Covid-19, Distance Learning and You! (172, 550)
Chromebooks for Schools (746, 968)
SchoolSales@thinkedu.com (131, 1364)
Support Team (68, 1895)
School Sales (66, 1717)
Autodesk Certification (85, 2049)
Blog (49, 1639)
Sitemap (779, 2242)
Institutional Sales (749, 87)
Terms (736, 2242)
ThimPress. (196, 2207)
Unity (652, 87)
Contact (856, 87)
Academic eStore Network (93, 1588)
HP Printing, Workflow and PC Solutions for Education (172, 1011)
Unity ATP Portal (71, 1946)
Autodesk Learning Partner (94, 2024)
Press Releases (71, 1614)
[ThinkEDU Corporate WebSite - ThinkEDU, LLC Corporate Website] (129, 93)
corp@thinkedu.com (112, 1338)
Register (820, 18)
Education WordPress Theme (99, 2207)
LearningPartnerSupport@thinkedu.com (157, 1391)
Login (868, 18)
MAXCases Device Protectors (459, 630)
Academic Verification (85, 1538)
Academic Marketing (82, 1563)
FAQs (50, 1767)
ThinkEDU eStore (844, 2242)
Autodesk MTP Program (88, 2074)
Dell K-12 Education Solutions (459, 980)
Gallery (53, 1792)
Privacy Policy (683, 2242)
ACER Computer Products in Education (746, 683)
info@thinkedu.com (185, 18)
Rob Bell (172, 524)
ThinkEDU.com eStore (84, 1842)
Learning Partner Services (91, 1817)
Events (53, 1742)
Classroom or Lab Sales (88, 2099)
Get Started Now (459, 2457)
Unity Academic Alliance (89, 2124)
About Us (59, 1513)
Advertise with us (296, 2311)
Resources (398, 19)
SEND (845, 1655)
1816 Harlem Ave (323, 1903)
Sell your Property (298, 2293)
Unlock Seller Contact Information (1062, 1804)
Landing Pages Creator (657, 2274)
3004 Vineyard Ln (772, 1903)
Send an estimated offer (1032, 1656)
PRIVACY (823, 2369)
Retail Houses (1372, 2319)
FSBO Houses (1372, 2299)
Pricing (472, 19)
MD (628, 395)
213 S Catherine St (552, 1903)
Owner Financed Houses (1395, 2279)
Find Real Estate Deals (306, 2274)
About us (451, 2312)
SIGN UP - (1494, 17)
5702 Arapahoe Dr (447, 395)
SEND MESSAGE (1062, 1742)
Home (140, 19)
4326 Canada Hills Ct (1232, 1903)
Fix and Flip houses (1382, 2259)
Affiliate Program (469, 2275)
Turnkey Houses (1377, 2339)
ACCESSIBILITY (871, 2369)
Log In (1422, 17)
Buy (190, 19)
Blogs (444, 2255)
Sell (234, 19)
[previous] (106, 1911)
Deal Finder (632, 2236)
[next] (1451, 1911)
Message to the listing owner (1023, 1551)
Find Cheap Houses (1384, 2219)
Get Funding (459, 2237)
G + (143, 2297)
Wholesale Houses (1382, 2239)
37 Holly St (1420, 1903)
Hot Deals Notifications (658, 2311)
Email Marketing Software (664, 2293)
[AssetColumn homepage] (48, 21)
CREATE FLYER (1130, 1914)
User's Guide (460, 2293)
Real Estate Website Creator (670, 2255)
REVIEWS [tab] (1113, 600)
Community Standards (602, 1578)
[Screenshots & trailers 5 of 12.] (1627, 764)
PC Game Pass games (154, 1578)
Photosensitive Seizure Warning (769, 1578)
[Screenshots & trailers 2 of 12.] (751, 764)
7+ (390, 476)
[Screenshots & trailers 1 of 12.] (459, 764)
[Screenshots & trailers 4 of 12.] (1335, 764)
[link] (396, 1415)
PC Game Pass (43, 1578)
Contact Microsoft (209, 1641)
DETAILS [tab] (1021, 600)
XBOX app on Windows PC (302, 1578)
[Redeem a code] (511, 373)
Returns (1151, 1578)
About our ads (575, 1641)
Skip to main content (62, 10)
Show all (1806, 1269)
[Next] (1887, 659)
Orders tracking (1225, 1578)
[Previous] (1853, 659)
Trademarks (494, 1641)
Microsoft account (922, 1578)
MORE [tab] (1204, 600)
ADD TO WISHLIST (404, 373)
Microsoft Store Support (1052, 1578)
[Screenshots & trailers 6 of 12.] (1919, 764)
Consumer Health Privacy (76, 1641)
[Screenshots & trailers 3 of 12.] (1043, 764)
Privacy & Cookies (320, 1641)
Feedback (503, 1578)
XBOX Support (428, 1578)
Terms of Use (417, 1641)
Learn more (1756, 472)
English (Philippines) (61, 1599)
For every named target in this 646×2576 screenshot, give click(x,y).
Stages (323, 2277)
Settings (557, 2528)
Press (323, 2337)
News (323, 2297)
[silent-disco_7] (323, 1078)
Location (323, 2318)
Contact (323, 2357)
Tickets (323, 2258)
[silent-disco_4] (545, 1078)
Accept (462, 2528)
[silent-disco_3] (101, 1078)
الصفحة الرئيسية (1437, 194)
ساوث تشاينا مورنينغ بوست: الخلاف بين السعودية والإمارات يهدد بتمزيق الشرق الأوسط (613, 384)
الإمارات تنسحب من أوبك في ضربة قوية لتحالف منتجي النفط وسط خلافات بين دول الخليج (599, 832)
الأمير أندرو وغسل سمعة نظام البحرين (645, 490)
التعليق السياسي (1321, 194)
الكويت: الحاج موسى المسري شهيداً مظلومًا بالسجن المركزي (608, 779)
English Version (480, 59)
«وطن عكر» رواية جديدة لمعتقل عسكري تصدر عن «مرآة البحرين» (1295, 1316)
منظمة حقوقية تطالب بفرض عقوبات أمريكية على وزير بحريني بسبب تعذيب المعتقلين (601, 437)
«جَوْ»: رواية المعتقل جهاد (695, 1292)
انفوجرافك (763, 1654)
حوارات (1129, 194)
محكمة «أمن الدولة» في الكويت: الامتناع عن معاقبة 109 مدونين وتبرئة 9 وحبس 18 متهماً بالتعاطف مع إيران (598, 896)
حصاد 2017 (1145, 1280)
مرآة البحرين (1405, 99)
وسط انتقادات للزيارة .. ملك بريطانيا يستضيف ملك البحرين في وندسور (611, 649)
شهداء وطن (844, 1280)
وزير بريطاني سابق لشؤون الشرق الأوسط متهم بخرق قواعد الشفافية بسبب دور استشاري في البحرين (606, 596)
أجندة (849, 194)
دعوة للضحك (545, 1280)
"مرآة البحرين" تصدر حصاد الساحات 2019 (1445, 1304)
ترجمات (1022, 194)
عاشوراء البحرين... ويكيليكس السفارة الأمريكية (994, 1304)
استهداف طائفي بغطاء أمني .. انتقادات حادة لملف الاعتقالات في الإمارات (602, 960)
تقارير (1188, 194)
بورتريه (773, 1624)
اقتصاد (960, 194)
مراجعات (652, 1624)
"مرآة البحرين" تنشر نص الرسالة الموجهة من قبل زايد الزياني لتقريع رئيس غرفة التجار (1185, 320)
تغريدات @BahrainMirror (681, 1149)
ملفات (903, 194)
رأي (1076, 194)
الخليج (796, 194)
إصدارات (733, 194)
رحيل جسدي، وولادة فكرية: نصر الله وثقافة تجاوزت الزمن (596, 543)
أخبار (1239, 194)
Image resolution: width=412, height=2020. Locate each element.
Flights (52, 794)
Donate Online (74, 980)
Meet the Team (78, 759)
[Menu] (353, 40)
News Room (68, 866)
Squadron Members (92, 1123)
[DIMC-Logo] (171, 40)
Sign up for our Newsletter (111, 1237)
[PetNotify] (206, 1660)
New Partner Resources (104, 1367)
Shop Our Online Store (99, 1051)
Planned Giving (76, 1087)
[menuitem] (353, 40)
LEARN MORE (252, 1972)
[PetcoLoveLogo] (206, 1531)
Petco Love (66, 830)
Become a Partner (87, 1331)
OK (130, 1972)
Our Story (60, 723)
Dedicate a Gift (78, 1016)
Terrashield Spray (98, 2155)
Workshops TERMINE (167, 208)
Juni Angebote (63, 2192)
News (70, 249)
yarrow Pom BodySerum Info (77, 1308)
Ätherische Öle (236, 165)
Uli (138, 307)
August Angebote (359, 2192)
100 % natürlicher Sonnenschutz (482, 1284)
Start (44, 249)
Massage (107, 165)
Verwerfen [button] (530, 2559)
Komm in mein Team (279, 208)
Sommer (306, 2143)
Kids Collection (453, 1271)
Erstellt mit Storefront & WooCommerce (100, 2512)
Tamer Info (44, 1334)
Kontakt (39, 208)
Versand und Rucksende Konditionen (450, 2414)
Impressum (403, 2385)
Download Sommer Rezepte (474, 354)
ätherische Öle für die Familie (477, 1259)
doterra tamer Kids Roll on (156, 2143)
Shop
-=-=-=-=-
Look above for the line holding "[Screenshots & trailers 2 of 12.] (751, 764)". Print it and every line after it, exactly, through the line holding "Trademarks (494, 1641)".

[Screenshots & trailers 2 of 12.] (751, 764)
7+ (390, 476)
[Screenshots & trailers 1 of 12.] (459, 764)
[Screenshots & trailers 4 of 12.] (1335, 764)
[link] (396, 1415)
PC Game Pass (43, 1578)
Contact Microsoft (209, 1641)
DETAILS [tab] (1021, 600)
XBOX app on Windows PC (302, 1578)
[Redeem a code] (511, 373)
Returns (1151, 1578)
About our ads (575, 1641)
Skip to main content (62, 10)
Show all (1806, 1269)
[Next] (1887, 659)
Orders tracking (1225, 1578)
[Previous] (1853, 659)
Trademarks (494, 1641)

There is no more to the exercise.